Des gestions s’allient pour accélérer la féminisation des instances dirigeantes
Les gestions montent au créneau. Alors que le gouvernement semble avoir renonce à l’idée de quota obligatoire de femmes dans les comités exécutifs – comme il l’avait fait pour les conseils d’administration – Amundi, Axa IM, La Banque Postale AM, Sycomore AM, Mirova et Ostrum AM, représentant près de 3.000 milliards d’euros d’actifs sous gestion, créent le 30% Club France Investor Group afin de promouvoir une meilleure diversité femmes-hommesau sein des instances dirigeantes – comités exécutifs ou comités de direction – des sociétés du SBF 120. L’objectif est clair : un minimum de 30% de femmes dans ces instances en 2025. «Ce niveau de 30% n’est pas un objectif final, mais une étape de la promotion des femmes dans l’entreprise, explique à L’Agefi Marie Fromaget, co-présidente, avec Amundi, du 30% Club France Investor Group et analyste Capital Humain et Diversité chez AXA IM. D’ici 2025, nous rendrons des comptes régulièrement, en nous appuyant notamment sur les bonnes pratiques. Nous allons également construire une base de données pour monitorer la part des femmes dans les politiques RH».
«Nous ne voulons pas de quotas obligatoires, mais attendons une démarche volontaire des entreprises. Nous allons dialoguer avec elles – avec la direction générale, les RH, le conseil, et le comité de nomination – pour les inciter à mettre en place une politique concrète de féminisation à tous les niveaux de l’entreprise, et pas seulement au comex, notamment en cultivant un vivier de talents féminins, poursuit Marie Fromaget. Si les engagements des entreprises sont au point mort ou si elles refusent de dialoguer, chaque société de gestion se réserve la possibilité d’exprimer son désaccord en assemblée générale». Si cette coalition d’investisseurs n’a pas encore décidé de la façon dont pourrait s’exprimer ce désaccord, elle pourrait consister en une opposition aux renouvellements d’administrateurs, en particulier les membres du comité de nomination, et de manière ad hoc et non concertée.
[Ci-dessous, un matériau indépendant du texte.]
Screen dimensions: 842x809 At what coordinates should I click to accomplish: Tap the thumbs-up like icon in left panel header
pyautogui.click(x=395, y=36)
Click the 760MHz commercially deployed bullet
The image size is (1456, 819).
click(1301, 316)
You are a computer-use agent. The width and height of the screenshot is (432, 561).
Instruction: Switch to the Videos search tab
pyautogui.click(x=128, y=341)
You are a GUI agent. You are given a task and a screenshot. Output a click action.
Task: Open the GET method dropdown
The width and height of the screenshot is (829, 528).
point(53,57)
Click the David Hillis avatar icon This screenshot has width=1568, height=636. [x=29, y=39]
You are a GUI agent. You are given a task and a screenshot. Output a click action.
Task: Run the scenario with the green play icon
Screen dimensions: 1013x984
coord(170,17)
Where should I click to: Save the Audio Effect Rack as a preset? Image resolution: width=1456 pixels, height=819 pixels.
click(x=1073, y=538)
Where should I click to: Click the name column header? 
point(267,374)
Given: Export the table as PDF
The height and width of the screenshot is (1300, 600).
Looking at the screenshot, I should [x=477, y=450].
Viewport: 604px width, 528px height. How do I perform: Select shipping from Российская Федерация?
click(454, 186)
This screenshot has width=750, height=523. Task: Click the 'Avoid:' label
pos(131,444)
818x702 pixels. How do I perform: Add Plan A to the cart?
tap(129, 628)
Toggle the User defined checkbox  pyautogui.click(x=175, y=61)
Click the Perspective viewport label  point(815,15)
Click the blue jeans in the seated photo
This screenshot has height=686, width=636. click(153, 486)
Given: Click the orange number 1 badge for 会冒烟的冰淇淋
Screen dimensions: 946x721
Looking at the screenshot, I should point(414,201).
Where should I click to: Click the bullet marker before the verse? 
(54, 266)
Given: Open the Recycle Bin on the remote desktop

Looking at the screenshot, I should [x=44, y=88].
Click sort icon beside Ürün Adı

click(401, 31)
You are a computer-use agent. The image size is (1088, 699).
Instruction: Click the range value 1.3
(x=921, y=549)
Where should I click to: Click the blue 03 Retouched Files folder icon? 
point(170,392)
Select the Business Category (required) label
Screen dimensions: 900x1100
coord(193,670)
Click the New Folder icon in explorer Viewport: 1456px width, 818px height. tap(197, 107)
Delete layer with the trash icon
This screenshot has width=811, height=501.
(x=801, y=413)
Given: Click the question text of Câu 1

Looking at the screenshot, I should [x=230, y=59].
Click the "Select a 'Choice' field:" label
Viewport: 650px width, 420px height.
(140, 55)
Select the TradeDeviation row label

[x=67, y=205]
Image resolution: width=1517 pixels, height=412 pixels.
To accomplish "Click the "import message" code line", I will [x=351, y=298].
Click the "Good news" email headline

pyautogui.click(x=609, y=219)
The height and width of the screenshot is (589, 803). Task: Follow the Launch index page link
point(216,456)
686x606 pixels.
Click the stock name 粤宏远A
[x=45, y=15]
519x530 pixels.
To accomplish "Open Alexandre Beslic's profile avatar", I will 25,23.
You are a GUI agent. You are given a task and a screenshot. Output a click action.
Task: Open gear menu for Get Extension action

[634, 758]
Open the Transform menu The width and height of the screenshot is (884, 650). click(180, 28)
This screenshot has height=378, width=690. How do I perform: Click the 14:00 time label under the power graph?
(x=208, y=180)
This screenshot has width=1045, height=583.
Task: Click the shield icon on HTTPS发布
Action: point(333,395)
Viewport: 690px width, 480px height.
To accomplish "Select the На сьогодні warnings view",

Plus loin que le code Afep-Medef
Le code Afep-Medef prévoit expressément que le conseil «détermine des objectifs de mixité au sein des instances dirigeantes» et décrit, dans le rapport sur le gouvernement d’entreprise, «les objectifs de cette politique, leurs modalités de mise en œuvre, les résultats obtenus au cours de l’exercice écoulé, en incluant le cas échéant, les raisons pour lesquelles les objectifs n’auraient pas été atteints et les mesures prises pour y remédier». Pour autant, «seuls 17% du SBF 120 ont publié des objectifs», constate Marie Fromaget.
Au-delà de ses six membres fondateurs, le 30% Club France Investor Group souhaite accueillir d’autres gestions. «Nous avons déjà reçu des marques d’intérêt de gros gestionnaires d’actifs britanniques», confie Marie Fromaget. En effet, Axa IM n’est pas novice dans ce lobbying. La société de gestion a rejoint en 2017 le 30% Club Investor Group créé en 2011 au Royaume-Uni. Outre-Manche, cette action a porté des fruits. Au sein du FTSE 350, les comités exécutifs comptent aujourd’hui 20,8% de femmes, contre 17,6% en 2017, et les conseils ont 33% de femmes, contre 9,5% en 2011, une seule société ne compte aucune administratrice. «Au Royaume-Uni, le groupe d’investisseurs bénéficie en outre du soutien explicite de certaines entreprises à travers le Club des dirigeants», ajoute Marie Fromaget. Le 30% Club Investor Group est également actif au Japon, au Canada, au Brésil et en Australie.